The Hill says “the governors embracing Trump’s culture wars show the salience those issues have among the primary voters who will renominate most, if not all of them.” This shows the representative side of democracy at work; they’re giving GOP voters what they want. That’s representation.

But mobs do not a government make. George Washington led American colonists to victory in the Revolutionary War, presided over the Constitutional Convention, served as the United States’ first president, and helped get the fledgling nation off the launching pad. Abraham Lincoln kept the the young nation, still in its formative years, from breaking apart by leading it through a brutal civil war.

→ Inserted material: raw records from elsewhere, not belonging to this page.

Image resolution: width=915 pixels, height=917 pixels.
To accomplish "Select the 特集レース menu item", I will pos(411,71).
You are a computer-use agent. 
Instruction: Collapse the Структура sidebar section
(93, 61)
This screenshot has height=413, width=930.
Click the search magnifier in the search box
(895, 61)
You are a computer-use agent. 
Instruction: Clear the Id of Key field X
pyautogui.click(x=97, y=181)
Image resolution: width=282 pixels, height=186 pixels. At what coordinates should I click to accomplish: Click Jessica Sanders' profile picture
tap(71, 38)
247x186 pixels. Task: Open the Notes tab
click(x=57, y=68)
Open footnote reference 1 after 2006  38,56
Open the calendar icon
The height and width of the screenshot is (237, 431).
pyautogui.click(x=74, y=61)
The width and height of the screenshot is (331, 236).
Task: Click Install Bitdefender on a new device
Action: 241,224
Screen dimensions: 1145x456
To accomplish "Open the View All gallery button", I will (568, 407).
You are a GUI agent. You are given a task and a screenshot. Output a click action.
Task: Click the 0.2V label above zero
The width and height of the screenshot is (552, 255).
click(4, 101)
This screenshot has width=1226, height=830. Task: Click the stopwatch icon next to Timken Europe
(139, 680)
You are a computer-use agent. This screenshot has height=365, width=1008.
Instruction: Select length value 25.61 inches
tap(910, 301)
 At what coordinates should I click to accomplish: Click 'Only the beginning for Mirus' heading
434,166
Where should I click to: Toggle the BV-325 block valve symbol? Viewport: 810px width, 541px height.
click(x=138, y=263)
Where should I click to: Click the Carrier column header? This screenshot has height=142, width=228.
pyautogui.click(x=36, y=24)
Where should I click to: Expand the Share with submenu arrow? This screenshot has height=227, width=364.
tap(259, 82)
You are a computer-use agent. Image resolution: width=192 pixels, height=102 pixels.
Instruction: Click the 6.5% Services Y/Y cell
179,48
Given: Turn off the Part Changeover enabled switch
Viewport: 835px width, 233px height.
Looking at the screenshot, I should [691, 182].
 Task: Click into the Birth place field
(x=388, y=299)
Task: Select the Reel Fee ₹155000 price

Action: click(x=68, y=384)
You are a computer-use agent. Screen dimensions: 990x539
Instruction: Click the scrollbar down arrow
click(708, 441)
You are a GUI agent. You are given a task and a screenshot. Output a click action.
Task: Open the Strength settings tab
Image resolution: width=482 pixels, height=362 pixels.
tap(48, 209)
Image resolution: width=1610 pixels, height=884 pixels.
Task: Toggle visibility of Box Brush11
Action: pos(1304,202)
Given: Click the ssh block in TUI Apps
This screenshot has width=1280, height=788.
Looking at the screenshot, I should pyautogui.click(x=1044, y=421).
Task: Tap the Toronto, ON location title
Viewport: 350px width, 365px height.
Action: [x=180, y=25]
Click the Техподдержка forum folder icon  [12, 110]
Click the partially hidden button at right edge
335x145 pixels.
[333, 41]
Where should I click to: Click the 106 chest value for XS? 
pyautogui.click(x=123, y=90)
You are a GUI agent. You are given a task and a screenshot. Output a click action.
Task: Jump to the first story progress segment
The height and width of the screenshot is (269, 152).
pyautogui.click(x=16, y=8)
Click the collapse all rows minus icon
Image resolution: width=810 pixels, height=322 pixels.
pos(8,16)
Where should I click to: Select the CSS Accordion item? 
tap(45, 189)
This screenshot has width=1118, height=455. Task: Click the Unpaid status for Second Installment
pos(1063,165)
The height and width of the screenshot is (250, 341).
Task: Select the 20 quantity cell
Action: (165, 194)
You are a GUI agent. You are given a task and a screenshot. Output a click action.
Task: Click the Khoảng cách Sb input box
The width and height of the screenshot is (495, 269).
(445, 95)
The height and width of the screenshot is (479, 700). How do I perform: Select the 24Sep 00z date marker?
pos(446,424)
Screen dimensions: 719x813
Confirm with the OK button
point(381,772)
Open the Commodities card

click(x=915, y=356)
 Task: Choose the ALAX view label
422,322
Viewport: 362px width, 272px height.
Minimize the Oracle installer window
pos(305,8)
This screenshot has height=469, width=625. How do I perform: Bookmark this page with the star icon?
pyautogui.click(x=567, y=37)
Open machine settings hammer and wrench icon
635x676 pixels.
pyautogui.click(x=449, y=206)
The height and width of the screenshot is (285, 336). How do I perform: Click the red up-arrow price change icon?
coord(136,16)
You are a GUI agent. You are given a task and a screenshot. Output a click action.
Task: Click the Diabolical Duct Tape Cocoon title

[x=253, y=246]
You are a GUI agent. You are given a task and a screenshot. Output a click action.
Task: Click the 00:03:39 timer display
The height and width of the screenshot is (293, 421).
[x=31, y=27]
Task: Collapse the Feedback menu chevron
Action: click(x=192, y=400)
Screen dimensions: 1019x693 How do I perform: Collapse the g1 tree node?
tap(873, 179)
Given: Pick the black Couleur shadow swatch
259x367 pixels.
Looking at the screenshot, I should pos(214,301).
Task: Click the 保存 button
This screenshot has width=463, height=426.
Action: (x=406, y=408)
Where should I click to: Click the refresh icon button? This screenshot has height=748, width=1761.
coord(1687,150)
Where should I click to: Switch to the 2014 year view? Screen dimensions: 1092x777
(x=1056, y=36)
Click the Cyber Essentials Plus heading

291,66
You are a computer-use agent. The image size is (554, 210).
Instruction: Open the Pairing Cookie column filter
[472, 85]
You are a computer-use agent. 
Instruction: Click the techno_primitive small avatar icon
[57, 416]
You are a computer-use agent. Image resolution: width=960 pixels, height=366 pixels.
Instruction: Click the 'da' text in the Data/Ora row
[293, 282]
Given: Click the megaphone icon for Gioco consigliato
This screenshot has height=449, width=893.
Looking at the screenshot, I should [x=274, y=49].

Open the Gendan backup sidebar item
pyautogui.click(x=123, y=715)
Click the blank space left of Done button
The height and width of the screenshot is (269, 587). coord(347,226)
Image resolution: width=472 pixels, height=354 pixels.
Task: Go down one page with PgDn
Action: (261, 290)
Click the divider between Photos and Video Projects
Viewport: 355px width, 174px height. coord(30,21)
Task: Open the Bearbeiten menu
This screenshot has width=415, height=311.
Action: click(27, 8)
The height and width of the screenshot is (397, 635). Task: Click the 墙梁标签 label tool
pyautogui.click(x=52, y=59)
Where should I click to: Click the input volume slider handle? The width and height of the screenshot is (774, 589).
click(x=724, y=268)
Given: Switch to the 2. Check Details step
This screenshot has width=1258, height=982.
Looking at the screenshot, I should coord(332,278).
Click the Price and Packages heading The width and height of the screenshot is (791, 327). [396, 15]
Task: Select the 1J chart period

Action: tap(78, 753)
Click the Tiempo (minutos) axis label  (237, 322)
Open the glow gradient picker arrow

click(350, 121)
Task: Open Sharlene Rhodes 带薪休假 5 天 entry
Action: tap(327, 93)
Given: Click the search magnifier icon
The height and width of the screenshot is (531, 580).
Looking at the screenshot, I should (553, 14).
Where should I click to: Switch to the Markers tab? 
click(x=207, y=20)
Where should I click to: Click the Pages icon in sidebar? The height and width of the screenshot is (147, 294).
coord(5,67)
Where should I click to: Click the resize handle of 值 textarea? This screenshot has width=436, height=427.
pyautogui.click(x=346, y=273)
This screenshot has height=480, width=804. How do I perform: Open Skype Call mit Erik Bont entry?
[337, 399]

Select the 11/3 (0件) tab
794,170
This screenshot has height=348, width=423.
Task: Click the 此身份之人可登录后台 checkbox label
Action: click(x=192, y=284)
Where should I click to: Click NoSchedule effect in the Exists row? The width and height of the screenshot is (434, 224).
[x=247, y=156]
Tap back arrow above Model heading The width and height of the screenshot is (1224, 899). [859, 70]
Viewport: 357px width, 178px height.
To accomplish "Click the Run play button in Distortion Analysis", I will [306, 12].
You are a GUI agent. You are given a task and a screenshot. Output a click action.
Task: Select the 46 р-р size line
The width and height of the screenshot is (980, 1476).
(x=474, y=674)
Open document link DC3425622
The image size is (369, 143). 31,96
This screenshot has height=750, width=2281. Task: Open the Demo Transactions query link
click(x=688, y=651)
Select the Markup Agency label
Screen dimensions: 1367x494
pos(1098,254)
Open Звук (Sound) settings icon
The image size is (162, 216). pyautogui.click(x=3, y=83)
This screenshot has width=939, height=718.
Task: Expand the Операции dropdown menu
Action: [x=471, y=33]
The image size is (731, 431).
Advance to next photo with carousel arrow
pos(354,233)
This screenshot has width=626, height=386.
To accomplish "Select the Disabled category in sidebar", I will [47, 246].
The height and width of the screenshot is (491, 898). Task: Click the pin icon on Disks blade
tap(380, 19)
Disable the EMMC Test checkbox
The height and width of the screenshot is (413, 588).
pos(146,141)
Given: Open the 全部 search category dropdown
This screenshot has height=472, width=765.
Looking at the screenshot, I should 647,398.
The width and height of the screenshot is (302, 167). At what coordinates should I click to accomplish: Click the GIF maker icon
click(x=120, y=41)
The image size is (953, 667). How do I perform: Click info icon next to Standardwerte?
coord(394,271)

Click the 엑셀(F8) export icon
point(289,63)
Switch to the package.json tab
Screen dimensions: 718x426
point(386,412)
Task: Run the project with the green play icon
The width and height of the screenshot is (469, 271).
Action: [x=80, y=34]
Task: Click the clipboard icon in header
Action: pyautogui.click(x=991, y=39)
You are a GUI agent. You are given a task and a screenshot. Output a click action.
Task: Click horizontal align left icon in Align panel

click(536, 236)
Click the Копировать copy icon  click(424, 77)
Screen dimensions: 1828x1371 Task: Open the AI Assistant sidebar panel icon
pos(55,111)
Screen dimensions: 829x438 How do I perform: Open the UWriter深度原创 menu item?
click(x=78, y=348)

Franklin Roosevelt led Americans through the Great Depression and World War 2. The point is, all of the great figures in America’s history were leaders, not followers; they showed us where to go, and then took us there.

That’s what America needs today. It’s what our country has always needed. Our true leaders have threaded a way through foreign crises and found answers to domestic problems. Sometimes they did so imperfectly, or made mistakes, but none followed the mob. We should choose leaders for their leadership qualities, and to be honest, also to do some of our thinking for us on public policy issues. The world is complex, and none of us have the time or resources to figure everything out for ourselves.

All democratically elected politicians walk a tightrope between representing the public and pulling them in a new (or different) direction. Our system, when it’s successful, is a mix of both. I would argue that currently on the GOP side there’s too much following and not enough leading. I want to see Republican politicians pull their constituents away from racism, homophobia, and other forms of intolerance, and show them how to live well in a changing society increasingly dominated by technology and face the challenges outside our borders of a world now facing a new Cold War that could turn hot at any time.

There’s more serious work to be done in our politics than worrying about 1 trans kid in 3 entire states playing sports on a girls’ team.